#### Apply what you read:
(A) List every phrase that the health care post sets inside double quotation marks.
(B) Return the part of the health care post from "In comments to" to "Congress opposes it.", copied word for word.

#### Extract to read:
┄┄┄┄┄┄┄┄┄┄┄┄┄┄┄┄┄┄┄┄

In comments to the post below, serial catowner says:
Edwards is saying the same thing a lot of people say- Congress is tickled pink with their socialized medicine but won't let the rest of us have it. I get this as a forwarded e-mail from my elderly mother quite regularly.
If the "big thinkers" in the Democratic Party want to lose the next election, they should just keep up the backbiting and quibbling. The average voter may not know much about healthcare, but almost all of them think the Congress gets a real sweetheart deal in this regard.
First, I'm glad to know this sort of thing has made the e-mail forwards. But we're also getting into what's worthwhile about this stunt: It's probably better if Congress opposes it.
There are two applause lines that the Democratic health care proposals have been designed to enable: The first is, "if you like your current insurance, nothing changes for you." The second is, "you will get insurance exactly like what members of Congress have." These are the arguments Democrats are relying on to sell their plans. They are arguments that weren't true for the Clinton plan in 1994. They are true now.
What Edwards' stunt does is dramatize how much Congressmen like the health care they currently receive. How far they'll go to defend it. And how hollow the inevitable protestations of dangerous, socialized medicine really are. If Congress wants to block this bill, the follow-up point, which can be made in a speech to the nation, is "if your health care is so good, why shouldn't every American be allowed to have it?" What Edwards wants to do isn't take away the health care of Congress, but expand it to the country. They can battle that approach, of course. But it's not going to be popular. And Congress-critters don't like to do unpopular things.

┄┄┄┄┄┄┄┄┄┄┄┄┄┄┄┄┄┄┄┄

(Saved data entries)
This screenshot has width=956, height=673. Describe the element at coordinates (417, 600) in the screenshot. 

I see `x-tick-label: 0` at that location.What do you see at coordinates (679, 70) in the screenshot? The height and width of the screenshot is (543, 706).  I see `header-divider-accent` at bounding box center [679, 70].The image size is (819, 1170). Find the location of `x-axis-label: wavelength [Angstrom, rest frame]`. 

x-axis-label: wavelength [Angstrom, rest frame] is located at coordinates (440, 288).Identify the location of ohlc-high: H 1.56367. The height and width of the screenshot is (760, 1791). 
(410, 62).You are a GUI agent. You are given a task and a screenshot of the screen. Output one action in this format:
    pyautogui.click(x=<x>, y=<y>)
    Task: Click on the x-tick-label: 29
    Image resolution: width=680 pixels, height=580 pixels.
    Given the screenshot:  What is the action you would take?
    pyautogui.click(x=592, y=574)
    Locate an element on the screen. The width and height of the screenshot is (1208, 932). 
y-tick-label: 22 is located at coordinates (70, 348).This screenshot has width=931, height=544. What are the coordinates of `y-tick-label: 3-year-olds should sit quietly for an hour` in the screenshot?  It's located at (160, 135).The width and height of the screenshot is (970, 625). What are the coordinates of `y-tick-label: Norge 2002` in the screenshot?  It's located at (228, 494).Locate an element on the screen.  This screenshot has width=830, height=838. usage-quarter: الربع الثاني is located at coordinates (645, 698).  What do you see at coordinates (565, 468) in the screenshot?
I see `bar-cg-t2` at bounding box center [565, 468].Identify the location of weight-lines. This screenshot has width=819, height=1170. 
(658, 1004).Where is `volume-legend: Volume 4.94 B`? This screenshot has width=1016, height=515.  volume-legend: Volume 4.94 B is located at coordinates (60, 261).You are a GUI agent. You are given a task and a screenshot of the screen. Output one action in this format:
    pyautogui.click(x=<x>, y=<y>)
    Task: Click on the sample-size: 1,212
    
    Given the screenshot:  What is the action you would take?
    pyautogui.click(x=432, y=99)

┄┄┄┄┄┄┄┄┄┄┄┄┄┄┄┄┄┄┄┄

#### Responses for each task:
(A)
- "big thinkers"
- "if you like your current insurance, nothing changes for you."
- "you will get insurance exactly like what members of Congress have."
- "if your health care is so good, why shouldn't every American be allowed to have it?"

(B)
In comments to the post below, serial catowner says:
Edwards is saying the same thing a lot of people say- Congress is tickled pink with their socialized medicine but won't let the rest of us have it. I get this as a forwarded e-mail from my elderly mother quite regularly.
If the "big thinkers" in the Democratic Party want to lose the next election, they should just keep up the backbiting and quibbling. The average voter may not know much about healthcare, but almost all of them think the Congress gets a real sweetheart deal in this regard.
First, I'm glad to know this sort of thing has made the e-mail forwards. But we're also getting into what's worthwhile about this stunt: It's probably better if Congress opposes it.